Even though malware continues to be a small concern on the OS X platform in general, attackers are nevertheless still constantly devising new ways to attack computers and steal valuable information, or turn those machines into bots to do their bidding.
A new Mac trojan called Trojan-Dropper:OSX/Revir.a attempts to do the latter by disguising itself as a PDF file and attempting to open up a backdoor on the users Mac. The exploit was discovered by researchers at F-Secure. A privacy-blurred sample of an infected PDF is shown above.

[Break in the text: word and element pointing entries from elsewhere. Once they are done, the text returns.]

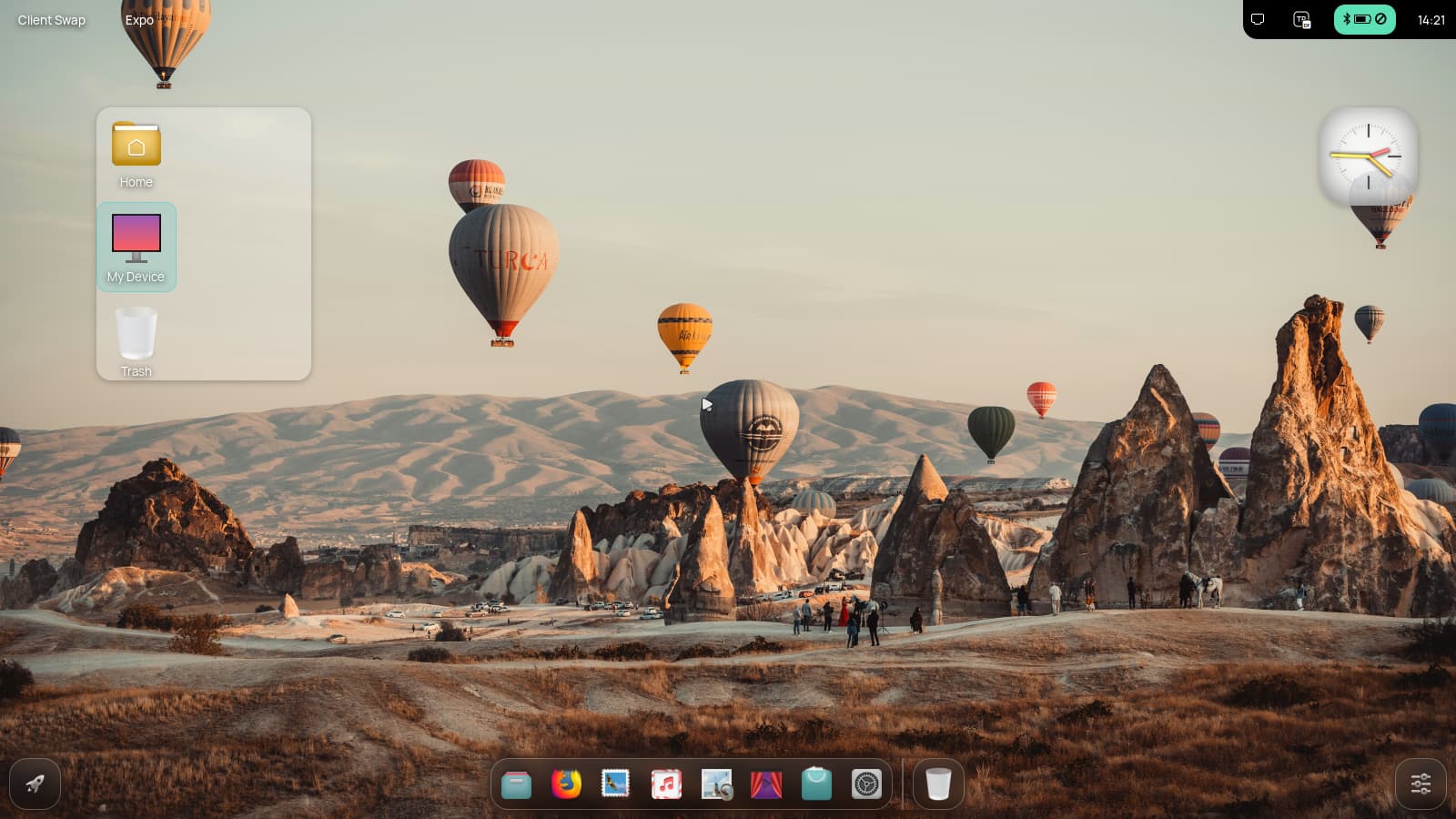Select the My Device desktop icon
The height and width of the screenshot is (819, 1456).
click(136, 247)
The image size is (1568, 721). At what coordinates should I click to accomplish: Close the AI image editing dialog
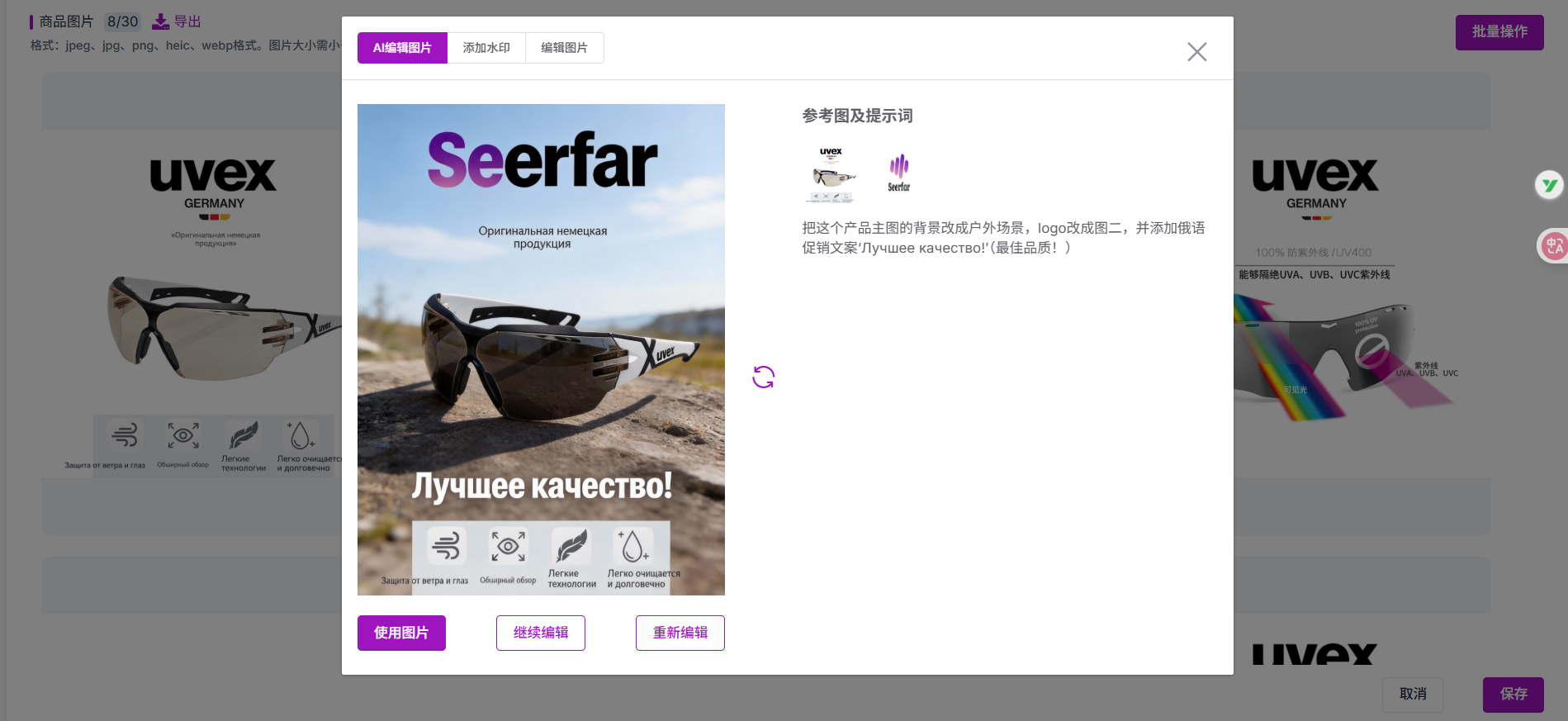coord(1196,52)
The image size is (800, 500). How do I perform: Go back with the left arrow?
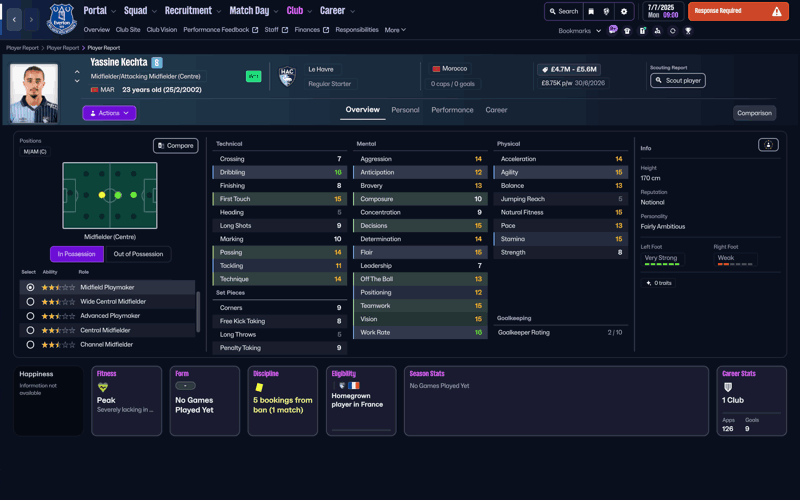14,19
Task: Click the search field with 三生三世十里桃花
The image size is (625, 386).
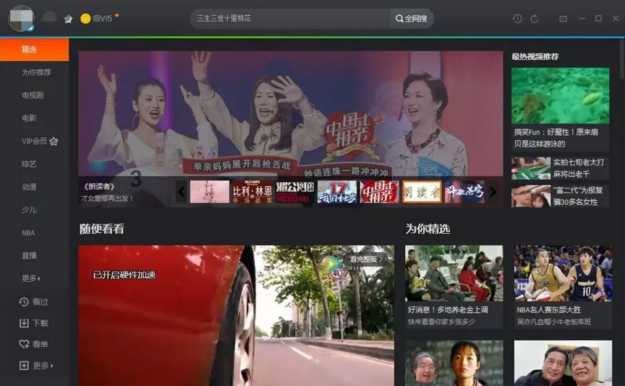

The trojan is particularly devious in the respect that users who fall victim to the attack are unlikely to be aware that their computers have been compromised, despite the fact that nefarious background tasks are being executed on their Macs. From the F-Secure blog:
This malware may be attempting to copy the technique implemented by Windows malware, which opens a PDF file containing a ‘.pdf.exe’ extension and an accompanying PDF icon. The sample on our hand does not have an extension or an icon yet. However, there is another possibility. It is slightly different in Mac, where the icon is stored in a separate fork that is not readily visible in the OS. The extension and icon could have been lost when the sample was submitted to us. If this is the case, this malware might be even stealthier than in Windows because the sample can use any extension it desires.
It’s currently unclear exactly how this trojan is spreading, although a circulating e-mail attachment is currently the primary suspect. Users are advised not to download or open any PDF file that they cannot identify, or that doesn’t come from a trusted source.